Krein and colleagues conducted a qualitative study to determine events that lead to failures in transmission-based precautions by health care personnel. The researchers completed 325 room observations in medical/surgical units, ICUs or EDs both inside (20.3%) and outside (79.7%) the room.

Trained observers recorded notes on number and types of failures related to transmission-based precautions during care sessions of patients requiring precautions for a pathogen transmitted through contact, including Clostridium difficile and MRSA, or respiratory droplet, including influenza.

Data showed that 283 failures occurred. Of those, 102 were violations, 144 were process or procedural mistakes and 37 were slips.

Violations were defined as deviations from safe operating practices or procedures and included entering rooms without some or all recommended personal protective equipment. Mistakes or failures of intention often occurred when health care personnel removed personal protective equipment and encountered difficult situations, such as badge-enforced computer logins. Slips defined as failures of execution or automatic behaviors often consisted of personnel touching their face or cleaning with contaminated gloves or gowns.

(GIVEN MATERIAL):
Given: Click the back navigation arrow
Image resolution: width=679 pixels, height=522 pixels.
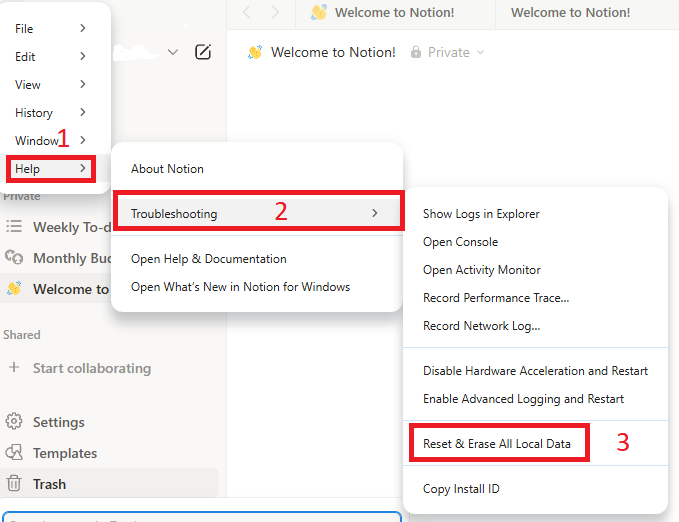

(PROMPT A): From the text about precaution failures, print the part starting with "Trained observers recorded" and going on through "droplet, including influenza.".
(PROMPT B): Carry on the text about precaution failures, picking up right after its last sentence.
You won't need the lines for anything here.

(WRITTEN RESPONSE A):
Trained observers recorded notes on number and types of failures related to transmission-based precautions during care sessions of patients requiring precautions for a pathogen transmitted through contact, including Clostridium difficile and MRSA, or respiratory droplet, including influenza.

(WRITTEN RESPONSE B):
All types of failures were significantly likely to lead to self-contamination. The circumstances attributing to failures in precaution varied across and within the three failure types.

“Our assessment of active failures was not intended to call attention to the failed actions; instead, we wanted to identify the challenges faced by health care personnel that need to be addressed to promote effective [personal protective equipment] use,” Krein and colleagues concluded. “The broad array of contributing factors in each type of failure suggests that some circumstances may be more modifiable than others and that a range of strategies — behavioral, organizational, and environmental — may be needed to reduce the transmission risk during routine hospital care.”

In an accompanying editorial, Leora I. Horwitz, MD, MHS, from New York University School of Medicine, wrote that the study by Krein and colleagues highlights the value of direct field observations for patient safety.

“Without observation of real staff in real clinical scenarios, most of the failures identified in this study would go unrecognized, as would potential individual-level and systems-level fixes for them,” she wrote. “More such ethnographic and field studies are sorely needed.”– by Alaina Tedesco

Disclosure: The authors report no relevant financial disclosures.